From 1007055da48c03a352465d80411670c1e6b058fc Mon Sep 17 00:00:00 2001
From: irl <iain@learmonth.me>
Date: Sun, 27 Apr 2025 17:52:40 +0100
Subject: [PATCH] feat: automatic ssl certificate

---
 docker-compose.yml |  7 ++++---
 src/Dockerfile     | 10 ++++++++++
 src/default.conf   | 49 +++++++++++++++++++++++++++++++++++++++++++++-
 3 files changed, 62 insertions(+), 4 deletions(-)

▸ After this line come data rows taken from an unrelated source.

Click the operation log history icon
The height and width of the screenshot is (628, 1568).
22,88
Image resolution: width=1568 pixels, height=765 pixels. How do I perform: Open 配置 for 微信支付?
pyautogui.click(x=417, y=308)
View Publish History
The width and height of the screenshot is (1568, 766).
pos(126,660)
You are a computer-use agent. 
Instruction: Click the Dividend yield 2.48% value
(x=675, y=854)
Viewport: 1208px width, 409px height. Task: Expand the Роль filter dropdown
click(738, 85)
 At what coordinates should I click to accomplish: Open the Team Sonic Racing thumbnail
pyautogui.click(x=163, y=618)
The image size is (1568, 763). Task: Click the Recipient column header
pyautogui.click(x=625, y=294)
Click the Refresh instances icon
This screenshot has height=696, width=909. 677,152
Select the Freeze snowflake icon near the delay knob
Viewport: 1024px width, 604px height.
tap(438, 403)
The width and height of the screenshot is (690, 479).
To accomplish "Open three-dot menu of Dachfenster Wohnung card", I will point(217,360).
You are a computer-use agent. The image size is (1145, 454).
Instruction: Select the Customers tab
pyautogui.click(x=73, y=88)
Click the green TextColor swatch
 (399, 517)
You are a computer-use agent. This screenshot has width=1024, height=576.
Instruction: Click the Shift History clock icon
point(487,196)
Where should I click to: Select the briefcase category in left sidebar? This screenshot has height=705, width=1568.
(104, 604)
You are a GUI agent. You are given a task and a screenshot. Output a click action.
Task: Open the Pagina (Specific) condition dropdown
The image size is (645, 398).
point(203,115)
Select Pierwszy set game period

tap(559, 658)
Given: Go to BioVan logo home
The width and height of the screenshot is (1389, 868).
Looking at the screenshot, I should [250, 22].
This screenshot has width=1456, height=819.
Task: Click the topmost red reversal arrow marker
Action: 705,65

diff --git a/docker-compose.yml b/docker-compose.yml
index b76e2d6..3afc8a8 100644
--- a/docker-compose.yml
+++ b/docker-compose.yml
@@ -5,7 +5,8 @@ services:
       dockerfile: Dockerfile
     env_file: "sitelen.env"
     ports:
-      - "127.0.0.1:80:80"
+      - "80:80"
+      - "443:443"
 #  updater:
 #    build:
 #      context: legacy
@@ -15,5 +16,5 @@ services:
 #      - ./legacy/configs:/configs
   redis:
     image: redis:latest
-    ports:
-      - "127.0.0.1:6379:6379"
+#    ports:
+#      - "127.0.0.1:6379:6379"
diff --git a/src/Dockerfile b/src/Dockerfile
index 368ad16..5e441a4 100644
--- a/src/Dockerfile
+++ b/src/Dockerfile
@@ -4,6 +4,16 @@ RUN /usr/local/openresty/luajit/bin/luarocks install lua-resty-http
 RUN /usr/local/openresty/luajit/bin/luarocks install lua-resty-cookie
 RUN /usr/local/openresty/luajit/bin/luarocks install lua-resty-iputils
 
+RUN apk add openssl
+RUN /usr/local/openresty/luajit/bin/luarocks install lua-resty-auto-ssl
+
+RUN mkdir /etc/resty-auto-ssl && chown -R nobody /etc/resty-auto-ssl
+
+RUN openssl req -new -newkey rsa:2048 -days 3650 -nodes -x509 \
+    -subj '/CN=fallback.invalid' \
+    -keyout /etc/ssl/resty-auto-ssl-fallback.key \
+    -out /etc/ssl/resty-auto-ssl-fallback.crt
+
 COPY default.conf /etc/nginx/conf.d/default.conf
 COPY env.main /etc/nginx/conf.d/env.main
 COPY lua/* /opt/sitelen-tu/
diff --git a/src/default.conf b/src/default.conf
index 7ed212e..c10dfb6 100644
--- a/src/default.conf
+++ b/src/default.conf
@@ -2,8 +2,25 @@ error_log /dev/stdout;
 
 lua_shared_dict jasima_cache 20m;
 lua_package_path "/opt/sitelen-tu/?.lua;;";
+
+lua_shared_dict auto_ssl 1m;
+lua_shared_dict auto_ssl_settings 64k;
+
 resolver 127.0.0.11 valid=60 ipv6=off;
 
+init_by_lua_block {
+    auto_ssl = (require "resty.auto-ssl").new()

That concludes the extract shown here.